Task objective >> These entries are to be retyped in full, word for word.

Material for this task >>
● ● ●

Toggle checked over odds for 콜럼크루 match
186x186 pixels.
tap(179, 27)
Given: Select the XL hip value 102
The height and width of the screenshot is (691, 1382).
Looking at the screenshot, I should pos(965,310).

● ● ●

Your solution >>
Toggle checked over odds for 콜럼크루 match
186x186 pixels.
tap(179, 27)
Given: Select the XL hip value 102
The height and width of the screenshot is (691, 1382).
Looking at the screenshot, I should pos(965,310).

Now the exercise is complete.